*Objective*
Can you give the lines of the items below as a JSON list of strings, one string per line, with blank lines left out? Begin at the first line of the items and stop after the line containing "Action: point(657,531)", including both ends.

(Collected data entries)
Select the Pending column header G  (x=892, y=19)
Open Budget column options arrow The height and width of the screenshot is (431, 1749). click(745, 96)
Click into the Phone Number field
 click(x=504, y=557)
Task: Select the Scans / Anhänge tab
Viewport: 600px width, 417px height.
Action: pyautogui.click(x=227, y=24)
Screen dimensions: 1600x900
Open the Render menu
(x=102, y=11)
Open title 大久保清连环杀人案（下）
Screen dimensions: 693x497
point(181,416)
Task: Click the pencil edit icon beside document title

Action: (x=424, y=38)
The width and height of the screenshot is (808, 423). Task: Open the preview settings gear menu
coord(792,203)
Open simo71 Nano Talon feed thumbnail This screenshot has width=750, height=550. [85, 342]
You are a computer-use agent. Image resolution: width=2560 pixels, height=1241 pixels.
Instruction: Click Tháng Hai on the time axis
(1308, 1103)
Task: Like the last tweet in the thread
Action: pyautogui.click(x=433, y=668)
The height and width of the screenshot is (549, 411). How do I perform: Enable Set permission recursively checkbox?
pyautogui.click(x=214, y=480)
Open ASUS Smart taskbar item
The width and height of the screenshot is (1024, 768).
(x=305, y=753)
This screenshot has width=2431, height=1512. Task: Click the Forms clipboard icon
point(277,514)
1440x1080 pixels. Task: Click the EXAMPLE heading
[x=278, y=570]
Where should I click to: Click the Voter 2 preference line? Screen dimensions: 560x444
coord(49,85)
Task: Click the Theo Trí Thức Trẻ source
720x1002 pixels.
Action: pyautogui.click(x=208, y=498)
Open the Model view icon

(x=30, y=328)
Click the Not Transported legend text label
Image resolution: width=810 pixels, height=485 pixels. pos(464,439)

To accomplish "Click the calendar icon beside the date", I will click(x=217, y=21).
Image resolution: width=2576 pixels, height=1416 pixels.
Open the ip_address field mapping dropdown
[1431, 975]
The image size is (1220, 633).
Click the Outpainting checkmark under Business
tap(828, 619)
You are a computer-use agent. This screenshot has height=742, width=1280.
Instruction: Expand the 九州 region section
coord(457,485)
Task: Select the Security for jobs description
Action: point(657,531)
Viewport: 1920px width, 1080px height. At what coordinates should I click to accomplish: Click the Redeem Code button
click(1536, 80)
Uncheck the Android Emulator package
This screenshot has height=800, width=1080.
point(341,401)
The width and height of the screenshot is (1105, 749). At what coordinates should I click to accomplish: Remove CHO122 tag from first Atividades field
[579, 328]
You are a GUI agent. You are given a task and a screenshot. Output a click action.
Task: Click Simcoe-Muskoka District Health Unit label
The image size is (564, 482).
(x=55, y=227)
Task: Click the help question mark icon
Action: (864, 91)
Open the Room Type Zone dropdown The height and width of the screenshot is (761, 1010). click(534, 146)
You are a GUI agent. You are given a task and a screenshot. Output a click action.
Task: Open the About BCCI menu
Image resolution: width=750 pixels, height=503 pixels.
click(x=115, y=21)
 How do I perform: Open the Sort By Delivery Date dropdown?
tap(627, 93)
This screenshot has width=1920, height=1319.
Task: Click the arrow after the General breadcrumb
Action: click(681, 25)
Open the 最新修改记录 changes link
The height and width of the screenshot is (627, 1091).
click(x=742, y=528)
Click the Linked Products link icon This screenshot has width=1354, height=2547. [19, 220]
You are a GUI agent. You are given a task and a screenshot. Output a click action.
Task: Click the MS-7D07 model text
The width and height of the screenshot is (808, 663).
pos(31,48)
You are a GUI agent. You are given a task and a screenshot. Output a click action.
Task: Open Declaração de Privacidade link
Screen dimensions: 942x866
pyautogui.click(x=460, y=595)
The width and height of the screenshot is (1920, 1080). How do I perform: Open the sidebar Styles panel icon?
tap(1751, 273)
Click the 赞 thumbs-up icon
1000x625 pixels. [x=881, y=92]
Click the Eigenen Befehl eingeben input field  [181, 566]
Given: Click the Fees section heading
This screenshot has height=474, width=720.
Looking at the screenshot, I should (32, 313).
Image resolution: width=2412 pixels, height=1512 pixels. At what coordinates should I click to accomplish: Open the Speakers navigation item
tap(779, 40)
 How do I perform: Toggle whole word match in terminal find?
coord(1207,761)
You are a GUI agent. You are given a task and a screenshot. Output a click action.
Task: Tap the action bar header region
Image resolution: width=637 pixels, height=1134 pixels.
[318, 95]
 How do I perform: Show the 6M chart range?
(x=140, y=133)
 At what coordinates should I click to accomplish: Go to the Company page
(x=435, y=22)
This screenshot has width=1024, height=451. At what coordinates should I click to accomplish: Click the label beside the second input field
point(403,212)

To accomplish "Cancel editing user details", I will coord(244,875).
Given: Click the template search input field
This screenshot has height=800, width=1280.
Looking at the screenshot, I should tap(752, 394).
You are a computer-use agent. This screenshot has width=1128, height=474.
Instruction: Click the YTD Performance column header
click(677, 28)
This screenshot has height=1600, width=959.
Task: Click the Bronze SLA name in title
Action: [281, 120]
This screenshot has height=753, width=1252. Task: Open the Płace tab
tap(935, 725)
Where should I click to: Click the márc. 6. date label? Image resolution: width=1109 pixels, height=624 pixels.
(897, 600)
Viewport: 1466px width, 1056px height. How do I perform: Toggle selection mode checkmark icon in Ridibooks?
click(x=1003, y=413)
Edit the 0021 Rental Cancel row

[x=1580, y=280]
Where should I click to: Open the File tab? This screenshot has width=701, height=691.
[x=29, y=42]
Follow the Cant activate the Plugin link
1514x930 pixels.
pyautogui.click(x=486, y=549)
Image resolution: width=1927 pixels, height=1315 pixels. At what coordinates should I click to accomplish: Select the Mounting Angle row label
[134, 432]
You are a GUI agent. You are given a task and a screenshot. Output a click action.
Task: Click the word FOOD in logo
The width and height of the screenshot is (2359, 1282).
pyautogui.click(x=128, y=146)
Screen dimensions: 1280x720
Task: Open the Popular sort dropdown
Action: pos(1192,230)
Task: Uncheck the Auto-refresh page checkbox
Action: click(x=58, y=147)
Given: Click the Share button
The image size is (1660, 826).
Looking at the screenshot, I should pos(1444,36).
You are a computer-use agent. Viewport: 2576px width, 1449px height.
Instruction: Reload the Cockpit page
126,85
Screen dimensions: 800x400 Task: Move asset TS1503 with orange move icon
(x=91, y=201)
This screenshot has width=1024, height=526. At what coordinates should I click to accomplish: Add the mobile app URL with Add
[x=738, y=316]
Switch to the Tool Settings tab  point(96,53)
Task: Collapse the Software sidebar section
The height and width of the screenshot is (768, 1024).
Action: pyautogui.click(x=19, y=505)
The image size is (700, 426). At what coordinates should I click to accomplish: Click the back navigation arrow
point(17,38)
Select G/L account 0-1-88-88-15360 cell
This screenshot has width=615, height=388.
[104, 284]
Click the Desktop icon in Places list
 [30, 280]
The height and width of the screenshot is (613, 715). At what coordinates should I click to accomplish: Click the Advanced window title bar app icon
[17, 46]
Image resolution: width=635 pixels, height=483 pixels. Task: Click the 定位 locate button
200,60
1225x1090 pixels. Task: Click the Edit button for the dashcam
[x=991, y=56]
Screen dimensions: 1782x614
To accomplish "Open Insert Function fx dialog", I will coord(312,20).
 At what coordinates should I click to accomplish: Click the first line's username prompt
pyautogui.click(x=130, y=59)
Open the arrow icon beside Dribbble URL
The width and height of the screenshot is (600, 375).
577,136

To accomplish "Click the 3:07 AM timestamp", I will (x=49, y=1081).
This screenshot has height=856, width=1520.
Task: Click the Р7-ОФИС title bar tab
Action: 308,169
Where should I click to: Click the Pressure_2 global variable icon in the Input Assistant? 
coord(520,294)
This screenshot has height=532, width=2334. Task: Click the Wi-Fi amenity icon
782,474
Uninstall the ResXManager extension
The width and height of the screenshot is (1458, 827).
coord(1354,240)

*Response*
[
  "Select the Pending column header G  (x=892, y=19)",
  "Open Budget column options arrow The height and width of the screenshot is (431, 1749). click(745, 96)",
  "Click into the Phone Number field",
  " click(x=504, y=557)",
  "Task: Select the Scans / Anhänge tab",
  "Viewport: 600px width, 417px height.",
  "Action: pyautogui.click(x=227, y=24)",
  "Screen dimensions: 1600x900",
  "Open the Render menu",
  "(x=102, y=11)",
  "Open title 大久保清连环杀人案（下）",
  "Screen dimensions: 693x497",
  "point(181,416)",
  "Task: Click the pencil edit icon beside document title",
  "Action: (x=424, y=38)",
  "The width and height of the screenshot is (808, 423). Task: Open the preview settings gear menu",
  "coord(792,203)",
  "Open simo71 Nano Talon feed thumbnail This screenshot has width=750, height=550. [85, 342]",
  "You are a computer-use agent. Image resolution: width=2560 pixels, height=1241 pixels.",
  "Instruction: Click Tháng Hai on the time axis",
  "(1308, 1103)",
  "Task: Like the last tweet in the thread",
  "Action: pyautogui.click(x=433, y=668)",
  "The height and width of the screenshot is (549, 411). How do I perform: Enable Set permission recursively checkbox?",
  "pyautogui.click(x=214, y=480)",
  "Open ASUS Smart taskbar item",
  "The width and height of the screenshot is (1024, 768).",
  "(x=305, y=753)",
  "This screenshot has width=2431, height=1512. Task: Click the Forms clipboard icon",
  "point(277,514)",
  "1440x1080 pixels. Task: Click the EXAMPLE heading",
  "[x=278, y=570]",
  "Where should I click to: Click the Voter 2 preference line? Screen dimensions: 560x444",
  "coord(49,85)",
  "Task: Click the Theo Trí Thức Trẻ source",
  "720x1002 pixels.",
  "Action: pyautogui.click(x=208, y=498)",
  "Open the Model view icon",
  "(x=30, y=328)",
  "Click the Not Transported legend text label",
  "Image resolution: width=810 pixels, height=485 pixels. pos(464,439)",
  "To accomplish \"Click the calendar icon beside the date\", I will click(x=217, y=21).",
  "Image resolution: width=2576 pixels, height=1416 pixels.",
  "Open the ip_address field mapping dropdown",
  "[1431, 975]",
  "The image size is (1220, 633).",
  "Click the Outpainting checkmark under Business",
  "tap(828, 619)",
  "You are a computer-use agent. This screenshot has height=742, width=1280.",
  "Instruction: Expand the 九州 region section",
  "coord(457,485)",
  "Task: Select the Security for jobs description",
  "Action: point(657,531)"
]